7 Results and Discussion

The results of the analysis of processes in the developed circular economy model can be divided into two groups: positive and negative effects (Table 9.4).

Table 9.4 Positive and negative effects when switching to a CE model

As can be seen from the table, the number of negative factors greatly exceeds the positive ones. Therefore, it is already necessary to develop programs and projects to prevent the occurrence of negative events or minimize the effect of their occurrence. Without a project-based approach at the level of government and at the level of companies, it will be impossible to move painlessly from a linear to a circular economy. The following factors should also be taken into account when planning state transition programs and projects for restructuring production processes:

  • The share of “Re”-processes in production is growing, which leads to a shortage of recyclable materials (the volume of flows in reverse loops). If all the return loops are well-defined, the volume of renewable resources and materials is not so large, and competition for the right to use recyclable materials will grow strongly.

  • The production of new goods strongly decreases. For the conservation and sustainable development of technologies, the share of scientific and engineering research in production costs grows gradually, but intensively, which leads to a strong increase in the cost of the final product for the consumer. That means that the consumer becomes more profitable to participate in the sharing system and doesn’t have a certain product in the property.

  • The need for continuous large consumption of new resources and products decreases. There may be an intense drop in demand for primary resources, which may lead to a decrease in their cost on the market. At the same time, resource recycling technologies cannot become cheaper. How can this process be regulated? By setting limits of production? Then countries that do not participate in the recycling process will have a strong competitive advantage, since they will not have restrictions on the use of resources that have fallen in value.

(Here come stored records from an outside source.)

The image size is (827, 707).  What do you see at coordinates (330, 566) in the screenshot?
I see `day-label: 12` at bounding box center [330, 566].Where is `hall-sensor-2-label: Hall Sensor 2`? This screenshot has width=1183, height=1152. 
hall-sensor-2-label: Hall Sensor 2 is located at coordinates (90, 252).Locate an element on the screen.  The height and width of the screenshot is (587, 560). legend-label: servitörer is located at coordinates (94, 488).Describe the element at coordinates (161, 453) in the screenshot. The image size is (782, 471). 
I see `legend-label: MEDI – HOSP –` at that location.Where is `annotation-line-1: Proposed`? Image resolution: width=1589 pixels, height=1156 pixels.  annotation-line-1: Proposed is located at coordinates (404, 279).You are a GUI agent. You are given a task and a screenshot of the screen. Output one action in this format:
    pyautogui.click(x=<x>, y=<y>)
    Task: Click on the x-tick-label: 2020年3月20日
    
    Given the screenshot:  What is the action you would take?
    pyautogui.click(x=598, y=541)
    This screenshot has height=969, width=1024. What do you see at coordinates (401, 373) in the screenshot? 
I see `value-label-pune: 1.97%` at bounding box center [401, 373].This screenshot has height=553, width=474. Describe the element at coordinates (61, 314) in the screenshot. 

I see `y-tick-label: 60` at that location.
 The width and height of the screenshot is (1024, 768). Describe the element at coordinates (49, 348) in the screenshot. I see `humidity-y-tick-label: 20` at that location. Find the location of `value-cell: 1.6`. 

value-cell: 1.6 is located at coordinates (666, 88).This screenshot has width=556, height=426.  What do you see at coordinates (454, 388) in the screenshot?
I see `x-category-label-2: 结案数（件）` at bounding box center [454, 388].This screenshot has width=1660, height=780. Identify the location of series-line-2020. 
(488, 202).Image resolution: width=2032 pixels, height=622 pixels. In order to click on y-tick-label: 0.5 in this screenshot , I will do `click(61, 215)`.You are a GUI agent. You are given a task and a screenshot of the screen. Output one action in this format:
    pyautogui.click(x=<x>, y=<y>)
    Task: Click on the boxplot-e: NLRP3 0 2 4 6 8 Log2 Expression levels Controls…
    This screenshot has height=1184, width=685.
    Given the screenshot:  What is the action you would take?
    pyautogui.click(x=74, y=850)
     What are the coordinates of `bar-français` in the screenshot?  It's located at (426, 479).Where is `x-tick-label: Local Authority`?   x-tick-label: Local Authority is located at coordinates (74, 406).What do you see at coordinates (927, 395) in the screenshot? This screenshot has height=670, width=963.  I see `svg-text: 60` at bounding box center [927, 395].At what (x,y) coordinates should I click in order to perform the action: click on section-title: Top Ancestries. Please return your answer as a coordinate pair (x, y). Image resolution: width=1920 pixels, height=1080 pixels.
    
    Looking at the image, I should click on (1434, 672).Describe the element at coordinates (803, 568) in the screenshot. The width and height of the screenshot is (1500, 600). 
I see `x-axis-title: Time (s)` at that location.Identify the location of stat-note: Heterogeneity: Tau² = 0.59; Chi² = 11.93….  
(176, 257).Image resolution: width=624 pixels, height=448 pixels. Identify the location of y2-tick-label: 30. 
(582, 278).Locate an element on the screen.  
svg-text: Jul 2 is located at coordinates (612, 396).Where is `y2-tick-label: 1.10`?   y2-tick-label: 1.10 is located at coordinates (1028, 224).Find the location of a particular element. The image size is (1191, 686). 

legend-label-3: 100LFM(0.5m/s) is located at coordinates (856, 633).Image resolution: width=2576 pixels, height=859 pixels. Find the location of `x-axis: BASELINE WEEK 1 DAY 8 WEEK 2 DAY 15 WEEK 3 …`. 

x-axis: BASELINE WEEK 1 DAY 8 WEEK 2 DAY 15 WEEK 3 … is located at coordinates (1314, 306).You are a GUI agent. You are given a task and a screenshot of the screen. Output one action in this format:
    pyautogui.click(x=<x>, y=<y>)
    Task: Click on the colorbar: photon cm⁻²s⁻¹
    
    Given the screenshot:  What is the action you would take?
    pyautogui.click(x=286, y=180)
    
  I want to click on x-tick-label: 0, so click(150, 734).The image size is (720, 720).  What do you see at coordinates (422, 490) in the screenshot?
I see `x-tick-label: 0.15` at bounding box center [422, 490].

  • The actual consumption of various products can afford a much larger number of the population without an increase in production, which means the growth of consumption is not due to an increase in production, but due to more frequent use of the product already produced.

  • The reduction of burden on the environment. As a result, the living environment of a large number of people becomes better. Tourist and recreational activity is increasing.

  • The emergence of a new technologically intensive and financially active industry for processing waste from industrial and consumer human activity.

  • The possibility of closer living of the population without reducing the quality of life. It is important for countries with an existing overpopulation.